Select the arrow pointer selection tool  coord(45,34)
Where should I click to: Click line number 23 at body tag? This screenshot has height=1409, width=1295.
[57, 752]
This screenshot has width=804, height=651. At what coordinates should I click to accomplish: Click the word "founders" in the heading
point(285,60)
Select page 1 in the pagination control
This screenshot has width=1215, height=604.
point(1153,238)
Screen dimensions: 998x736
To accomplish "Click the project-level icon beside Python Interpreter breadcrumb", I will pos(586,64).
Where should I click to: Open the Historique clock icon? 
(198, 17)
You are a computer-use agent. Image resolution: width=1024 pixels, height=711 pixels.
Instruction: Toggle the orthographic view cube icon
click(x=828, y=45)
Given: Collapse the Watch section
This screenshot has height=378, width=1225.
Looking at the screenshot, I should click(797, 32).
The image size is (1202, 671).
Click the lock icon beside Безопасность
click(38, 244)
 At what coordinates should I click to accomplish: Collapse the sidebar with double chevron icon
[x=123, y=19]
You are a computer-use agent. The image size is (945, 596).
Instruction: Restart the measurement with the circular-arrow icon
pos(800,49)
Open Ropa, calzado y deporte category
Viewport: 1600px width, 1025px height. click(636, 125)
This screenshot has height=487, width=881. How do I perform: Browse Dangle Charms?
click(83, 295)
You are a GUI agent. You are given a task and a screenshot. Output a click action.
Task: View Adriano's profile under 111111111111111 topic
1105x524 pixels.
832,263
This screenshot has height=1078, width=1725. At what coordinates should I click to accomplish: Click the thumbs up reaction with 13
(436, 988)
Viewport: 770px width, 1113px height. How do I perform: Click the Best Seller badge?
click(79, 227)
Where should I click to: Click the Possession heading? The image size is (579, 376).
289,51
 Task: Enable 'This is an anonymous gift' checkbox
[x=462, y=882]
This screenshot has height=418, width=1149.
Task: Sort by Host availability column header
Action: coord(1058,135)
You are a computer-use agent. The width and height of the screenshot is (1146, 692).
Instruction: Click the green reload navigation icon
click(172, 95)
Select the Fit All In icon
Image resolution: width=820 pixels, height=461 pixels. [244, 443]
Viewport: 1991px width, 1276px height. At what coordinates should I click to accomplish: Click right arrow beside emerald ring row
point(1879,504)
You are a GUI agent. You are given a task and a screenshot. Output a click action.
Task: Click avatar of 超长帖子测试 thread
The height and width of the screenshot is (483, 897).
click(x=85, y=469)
_ _ _ _
(Exercise details):
Reproduce each entry above without a single difference.

(Written answer):
Select the arrow pointer selection tool  coord(45,34)
Where should I click to: Click line number 23 at body tag? This screenshot has height=1409, width=1295.
[57, 752]
This screenshot has width=804, height=651. At what coordinates should I click to accomplish: Click the word "founders" in the heading
point(285,60)
Select page 1 in the pagination control
This screenshot has width=1215, height=604.
point(1153,238)
Screen dimensions: 998x736
To accomplish "Click the project-level icon beside Python Interpreter breadcrumb", I will pos(586,64).
Where should I click to: Open the Historique clock icon? 
(198, 17)
You are a computer-use agent. Image resolution: width=1024 pixels, height=711 pixels.
Instruction: Toggle the orthographic view cube icon
click(x=828, y=45)
Given: Collapse the Watch section
This screenshot has height=378, width=1225.
Looking at the screenshot, I should click(797, 32).
The image size is (1202, 671).
Click the lock icon beside Безопасность
click(38, 244)
 At what coordinates should I click to accomplish: Collapse the sidebar with double chevron icon
[x=123, y=19]
You are a computer-use agent. The image size is (945, 596).
Instruction: Restart the measurement with the circular-arrow icon
pos(800,49)
Open Ropa, calzado y deporte category
Viewport: 1600px width, 1025px height. click(636, 125)
This screenshot has height=487, width=881. How do I perform: Browse Dangle Charms?
click(83, 295)
You are a GUI agent. You are given a task and a screenshot. Output a click action.
Task: View Adriano's profile under 111111111111111 topic
1105x524 pixels.
832,263
This screenshot has height=1078, width=1725. At what coordinates should I click to accomplish: Click the thumbs up reaction with 13
(436, 988)
Viewport: 770px width, 1113px height. How do I perform: Click the Best Seller badge?
click(79, 227)
Where should I click to: Click the Possession heading? The image size is (579, 376).
289,51
 Task: Enable 'This is an anonymous gift' checkbox
[x=462, y=882]
This screenshot has height=418, width=1149.
Task: Sort by Host availability column header
Action: coord(1058,135)
You are a computer-use agent. The width and height of the screenshot is (1146, 692).
Instruction: Click the green reload navigation icon
click(172, 95)
Select the Fit All In icon
Image resolution: width=820 pixels, height=461 pixels. [244, 443]
Viewport: 1991px width, 1276px height. At what coordinates should I click to accomplish: Click right arrow beside emerald ring row
point(1879,504)
You are a GUI agent. You are given a task and a screenshot. Output a click action.
Task: Click avatar of 超长帖子测试 thread
The height and width of the screenshot is (483, 897).
click(x=85, y=469)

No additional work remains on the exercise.